Healthy Habits to Control Heart Failure
When you adopt these behaviors, you’ll improve heart failure symptoms and your health overall:
- Follow your doctor’s recommendations. Take your medicines and keep all your medical appointments. Bring a list of your current medications (or bring the bottles) to your medical appointments. Ask your doctor about how active you should be. This includes daily activities, work, leisure time, sex and exercise. Your ideal level of activity will depend on the severity of your condition.
- Don’t smoke. Smoking damages your blood vessels, reduces the oxygen in your blood, and puts strain on your heart. Need help to quit smoking? We can help.
- Eat a heart-healthy, low-sodium diet. A diet high in salt causes fluid to build up in the body, which makes your heart work harder. Eat fresh, unprocessed foods and limit salt in your diet. We offer free consultations with a dietitian to help with diet planning.
- Manage your fluid intake. When you have heart failure, your heart doesn’t pump out enough blood, which causes fluids to build up in your body. Ask your doctor how much fluid you should have each day. Also, it’s wise to avoid alcohol because it can interact with medicines, weaken your heart muscle, and increase irregular heartbeats (arrhythmias).
- Maintain a healthy weight. Your heart care team can offer support and recommendations for losing weight, including classes and programs.

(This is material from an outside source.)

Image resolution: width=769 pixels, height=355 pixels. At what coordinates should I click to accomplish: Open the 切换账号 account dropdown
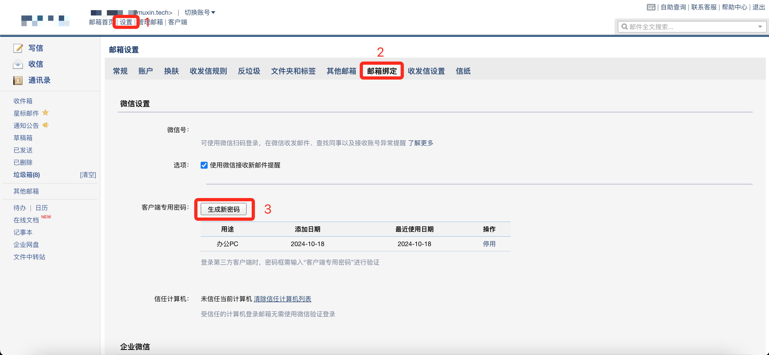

- Weigh yourself daily. Weigh yourself in the morning after you empty your bladder, before breakfast. Keep of log of your daily weight and call your doctor if you gain more than 2 pounds in a day or more than 5 pounds in a week. A sudden weight gain could mean you’re retaining fluid and your treatment plan needs to change.
- Control your blood pressure. When you keep your blood pressure under control, you can improve your heart health, minimize heart failure symptoms, and prevent complications.
- Manage stress. Stress can have a negative impact on your health, so it’s important to learn how to manage it. We offer stress management programs to help.
When to Call Your Doctor
Call your doctor if you:
- Gain more than 2 pounds in a day or more than 5 pounds in a week.
- Notice more shortness of breath than usual.
- Feel unusually tired and have no energy.
- Have swelling in your feet, ankles, legs or stomach.
- Feel dizzy. Have a dry, hacking cough.
- Feel uneasy and have a sense that something’s not right.
- Have trouble breathing while lying down, so you sleep with more pillows or sleep sitting up.
Call 911 immediately if:
- You’re struggling to breathe or you’re short of breath, even while you’re sitting still.
- You have chest pain.
- You’re confused or you can’t think clearly.